Eyes of emunah

How to make davening meaningful all on our own.
Eyes of emunah

How to make davening meaningful all on our own

If someone would ask you what you walk away with after davening, what would you answer?

Many different sources share beautiful approaches to the purpose of tefillah (prayer). Some of us might even recognize most of them.

Yet we still struggle. Perhaps because we have a hard time pulling real, tangible gain from these beautiful yet very abstract ideas.

Let’s look at a few examples:

Tefillah is our means to get our wants and needs filled. Of course it’s extremely powerful in that way – but it doesn’t work automatically. If we hang our satisfaction in tefillah on how promptly and positively our prayers get answered, we’ll face some serious disappointment.

Tefillah is our opportunity to speak to Hashem and enjoy His closeness. This is absolutely true. It’s also distinctly hard to experience. Hashem doesn’t carry the conversation in a literal sense. So lots of us struggle to get into conversation mode at all. Which means we’re just repeating words.

Tefillah is about making a global difference by increasing Hashem’s flow of blessing and goodness to the world. This reflects a beautiful level of faith and spirituality. But it’s hard to understand, and even harder to quantify.

Tefillah is our chance to declare our belief in Hashem and confirm His rulership over the world. Again, a beautiful, lofty approach – but not one the average Yossel can easily connect to.

So. Let’s explore a fifth approach: Tefillah is designed to help us develop “eyes of emunah (faith in Hashem).”

When writing about emunah, Rav Wolbe defines it as much more than simple belief in Hashem’s existence. Emunah is the work of knowing, recognizing, seeing and appreciating the spiritual reality that exists behind the shell of our physical world. Fueling it. Sustaining it. Influencing every movement in it.

Because we’re human, we like to make judgments about life through our five senses. If we can’t see, hear, smell, feel, or taste something, we have a hard time trusting in its existence.

That’s why living with an awareness of the spiritual reality around us takes so much effort. And why we daven three times a day. Because Hashem gave us the gift of tefillah as a training ground to develop those “eyes of emunah.” To build our ability to look at the world and see Hashem a bit.

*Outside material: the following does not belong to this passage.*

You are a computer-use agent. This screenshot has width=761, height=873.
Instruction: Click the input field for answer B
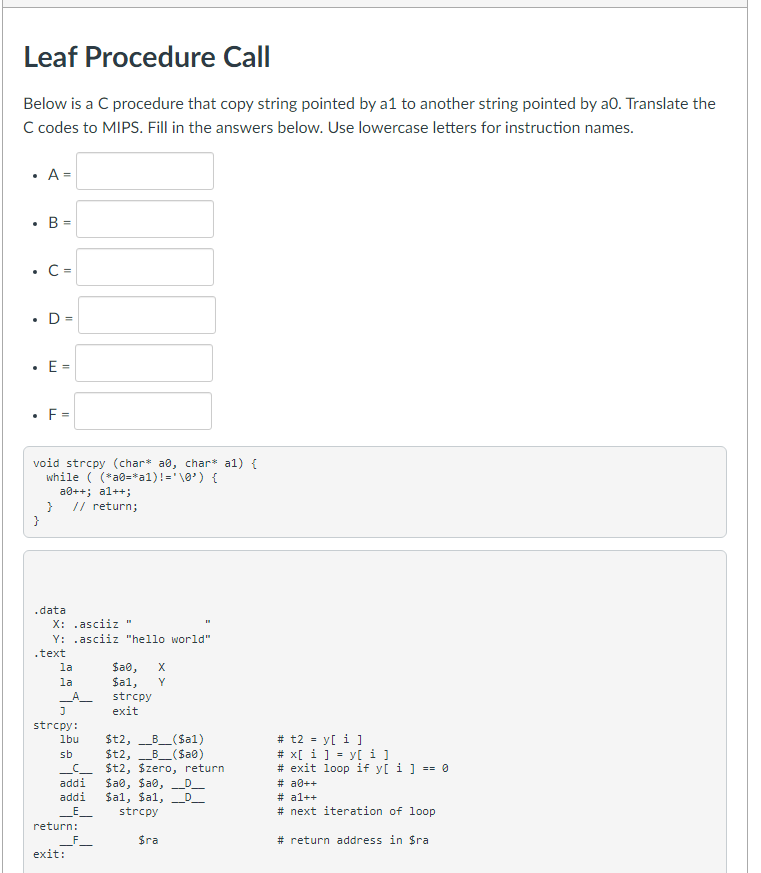(144, 219)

Three times a day, we paint a verbal picture of the spiritual reality we can’t sense with our eyes and ears. We speak about how Hashem guides the world. The attributes with which He acts toward us. How He hears and fulfills our requests. How good and great He is, so good and great that we sing His praises endlessly.

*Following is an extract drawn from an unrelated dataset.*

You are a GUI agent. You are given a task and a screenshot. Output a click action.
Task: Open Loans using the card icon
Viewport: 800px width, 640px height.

These are words of emunah. And speaking them builds our eyes of emunah.

Which gives us a concrete task to accomplish every time we open our siddurim. The task of sharpening our sense of emunah. Of expanding our awareness of the spiritual world fueling our physical one.

Yes, the words of Shacharis, Mincha and Maariv aren’t our own. Yes, we repeat the same ones day in and day out. But now we don’t need to find them boring. Each time we go over them, we can extract a new piece of emunah. We can develop ourselves, change as people. We don’t have to wait for anyone else’s input or feedback or explanation. At any time, we’re fully capable of doing this ourselves.

And each time we close our siddurim, we can do it with the satisfaction of leaving an experience with a tangible takeaway. We’re walking out with growth. Heightened awareness of Hashem. Deeper emunah.

Like the prayers of the chassidim harishonim (the original pious ones), tefillah approached this way lingers with us. It changes the way we go through our day – and leaves a tangible imprint on our entire lives.